Researchers Shed Light on Cognitive Problems in Huntington’s Disease, Potentially Leading to Future Therapies
A new study from researchers in Spain may increase understanding of a less recognized aspect of Huntington’s disease (HD): cognitive problems. The article examines the possible causes of cognitive difficulties in HD and how they might be addressed through new therapies.
The report, “Cognitive Dysfunction in Huntington’s Disease: Mechanisms and Therapeutic Strategies Beyond BDNF,” appeared in the journal Brain Pathology.
In Huntington’s, the loss of brain cell connections occurs in regions that process movement, called the basal ganglia and cortex, in early phases of the disease. These lost connections also cause cognitive problems and psychiatric symptoms. Traditionally, researchers have focused more on the motor problems that occur in HD, but in recent years they’ve been addressing the importance of cognitive problems in Huntington’s.

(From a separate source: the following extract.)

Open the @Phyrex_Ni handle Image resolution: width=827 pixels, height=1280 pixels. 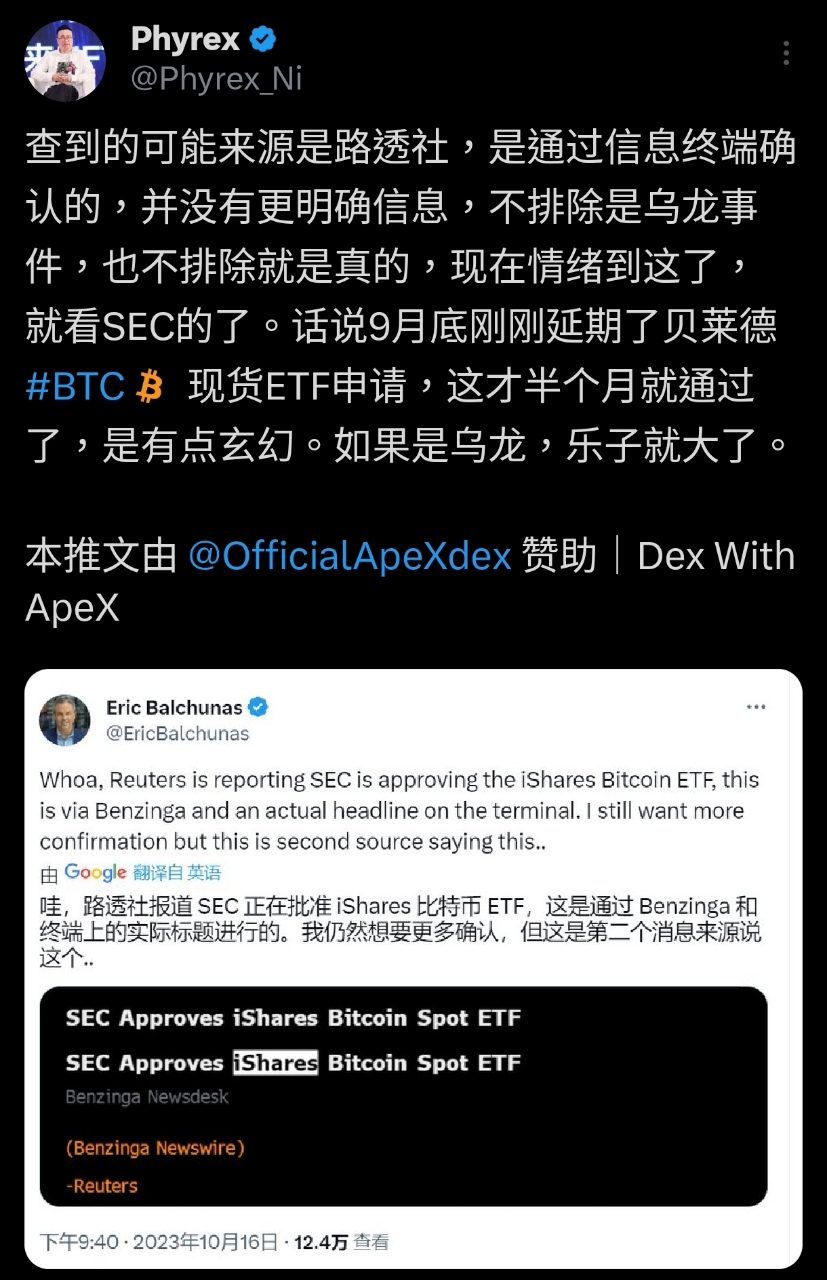216,78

The team, led by Dr. Maria Puigdellívol of the University of Barcelona Faculty of Medicine, focused on several molecules that may be affected in Huntington’s disease and that could contribute to cognitive problems. They emphasized that although brain-derived neurotrophic factor (BDNF) has often been posed as a treatment for HD, other targets also deserved consideration.
These include a molecule known as Kalirin-7, which is reduced in the brains of Huntington’s patients. Disruptions in this molecule might occur specifically in the connections between the basal ganglia and cortex.
In addition, HD patients may have a loss of spines (branches) in brain cells known as YAC128 neurons, causing reactivation of a glutamate receptor called GluN3A. Glutamate is a neurochemical that allows communication between neurons; excessive levels of glutamate in Huntington’s patients can contribute to neuronal death.
The authors recommend blocking the GluN3A receptor with drugs known as antagonists, or using gene therapy to reduce GluN3A levels.
Calcium could be another possible target for treatments directed at cognitive problems in HD. The authors discussed how calcium might be released into neurons, which would also affect spines. Disruption of a molecule called InsP3R1 might play a role in causing abnormal levels of calcium and, consequently, reduction in the number of spines. With fewer spines present, memory processes can be impaired, since neurons are not as well connected.
This can be particularly problematic in Huntington’s in a brain region known as the hippocampus, which plays a major role in memory. In fact, blocking InsP3R1 in mice prevents the loss of spines on hippocampus neurons.
The authors note there is currently no treatment for cognitive dysfunction in HD, and clinical trials of cognitive enhancers and anti-depressants in Huntington’s patients have not shown improvements in cognition. Future medications may target these alternative molecules, such as Kalirin-7, GluN3A and InsP3R1.